TENSION FREE CYSTOCELE REPAIR. FOUR YEARS FOLLOW-UP

  • Autori: Adile, B.; Cucinella, G.; Pardo, B.; Granese, R.
  • Anno di pubblicazione: 2003
  • Tipologia: Proceedings (TIPOLOGIA NON ATTIVA)
  • Parole Chiave: vaginal wall descensus, TENSION FREE CYSTOCELE REPAIR, pelvic defects
  • OA Link: http://hdl.handle.net/10447/43552

Abstract

Aims of study: Anterior vaginal wall descensus is one of the most frequent alteration in patients with pelvic defects. At least 50% of women that had delivered two or more times presented a certain degree of this pathologic alteration of the anatomy, even thought only 10-20% of the patients complained of associated pains. The use of synthetic biocompatible materials has become more common in gynecology surgery(1)-(3).
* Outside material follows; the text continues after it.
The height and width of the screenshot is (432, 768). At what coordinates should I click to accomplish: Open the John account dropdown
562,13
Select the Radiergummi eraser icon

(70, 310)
Polypropylene mesh to be proposed as a mean of surgical correction of moderate severe cystocele (Cervigni 1998)(2) Methods: 97 patients aged 42-75, parity 1-5, body weight 45-90, menopause 41 pts. (61%).Irritative sintoms( nocturia, frequency, urgency, dysuria and urge incontinence, were present in different percentage). All the patients underwent a complete urogynecological work up: Physical examination: Vaginal profile, Q-tip test, pad test; Instrumental evaluation: Urodynamic investigation, endoscopy, x-ray. Cistocele of grade II (according to HWS classification) in 27 pts. (28%) associated with type 1 and 2 SUI; grade III in 33 pts (34%); grade IV in 37 pts (38%). Rectocele>of grade II in 78 pts (80.4%). Menopausal patients were treated by local or systemic estrogen therapy. We performed vaginal hysterectomy in 56 pts. (57.7%), levator miorraphy in 78 pts. (80.4%), IVS in 9 pts. (9.3%) and TVT in 18 pts. (18.55%). After anterior colpotomy a preshaped polypropylene (Incontinence mesh angiologica BM) in two different dimension in relation to the size of the cystocele was placed up on the perivescical fascia proximal to the bladder neck without anchorage stitches. Results: No intraoperative complications occurred. All patients underwent objective follow-up (pelvic examination, Q-tip test) and instrumental evaluation (cystography, urodinamic investigation endoscopy) after 6, 12, 24, 48 months. 24 patients (88.9%) were continent, 2 (7.4%) improved and 1 (3.7%) failed. We obtained, after 48 mos, erosion in 7 (7.2%)pts, migration in 4 (4.1%), dyspareunia in 8 (8.2%)pts, recurrent cystocele in 8(8,2%) pts. Conclusions: The use of polypropylene mesh in urogynecology surgery is an interesting approach of recurrent cystocele after previous surgery and in patients with meiopragic perivescical fascia with moderate severe cystocele.